There are $n$ possible ingredients, labeled from $1$ to $n$. The higher the label, the closer the ingredient is to being seafood. The ingredients are connected by $n - 1$ edges, in such a way as to form a tree. Alessandro and Bianca take turns, with Alessandro going first. They alternately choose a terminal ingredient $x$, that is an ingredient currently connected to at most one other ingredient, and remove it from the tree. If the terminal ingredient $x$ was chosen by Alessandro, it goes in the recipe; if it was chosen by Bianca, it is discarded.

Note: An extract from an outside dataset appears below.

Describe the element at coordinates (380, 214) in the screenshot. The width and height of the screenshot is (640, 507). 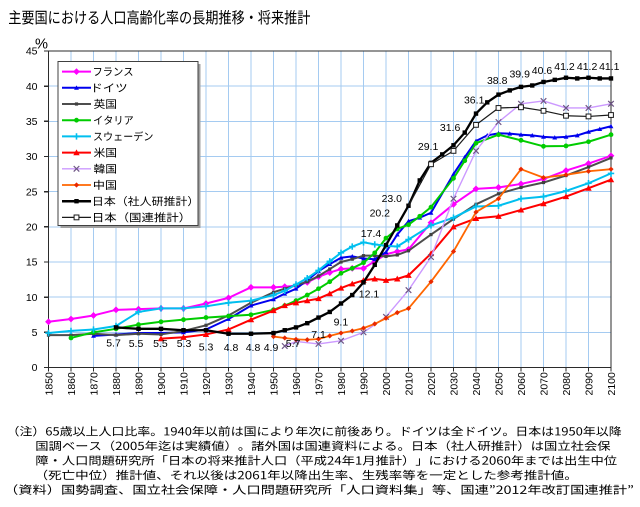
I see `svg-text: 20.2` at that location.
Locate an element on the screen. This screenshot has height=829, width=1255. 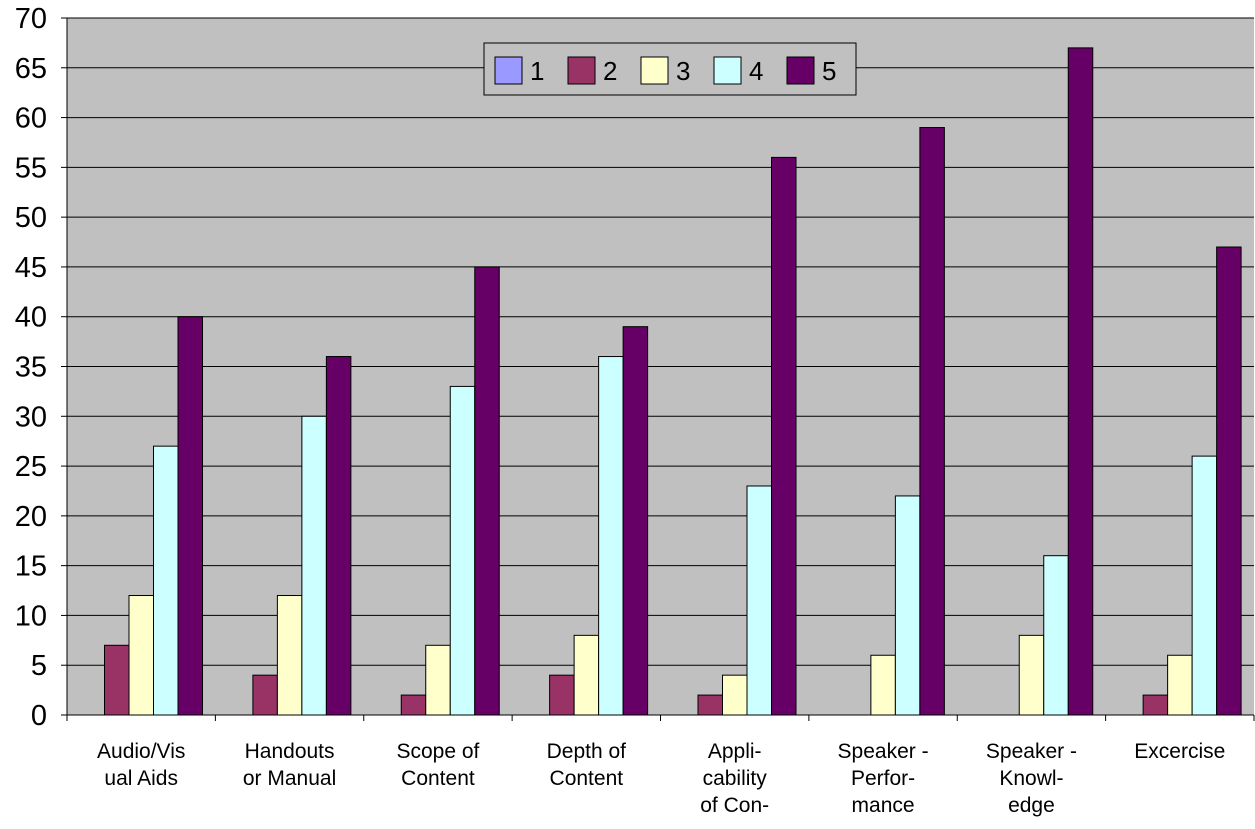
x-tick-label: Speaker - Knowl-edge is located at coordinates (1032, 778).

The taste of the Parmigiana is measured as the maximum label of an ingredient in the recipe. Alessandro wants to maximize the taste, while Bianca wants to minimize the taste. If both play optimally, what is the taste of the Parmigiana?
The first line contains an integer $n$ ($2 ≤ n ≤ 100\,000$) — the number of ingredients.
Each of the following $n - 1$ lines contain two integers $u_i$ and $v_i$ ($1 ≤ u_i , v_i ≤ n$, $u_i \ne v_i$) — the ingredients that the $i$-th edge connects.
It is guaranteed that the edges form a tree (i.e., any pair of ingredients is connected by the edges, possibly indirectly).
Print the value of the taste if both Alessandro and Bianca play optimally.
4 1 2 1 3 1 4
Alessandro can choose terminal ingredient $4$ in the first turn. This ingredient is added to the recipe. Since $4$ is the maximum label of an ingredient, the taste is $4$ regardless of the choices that follow.
5 1 5 5 3 3 4 4 2
Bianca can make sure that neither ingredient $4$ nor $5$ are included in the recipe, in which case Alessandro can include $3$. Thus, the taste is $3$.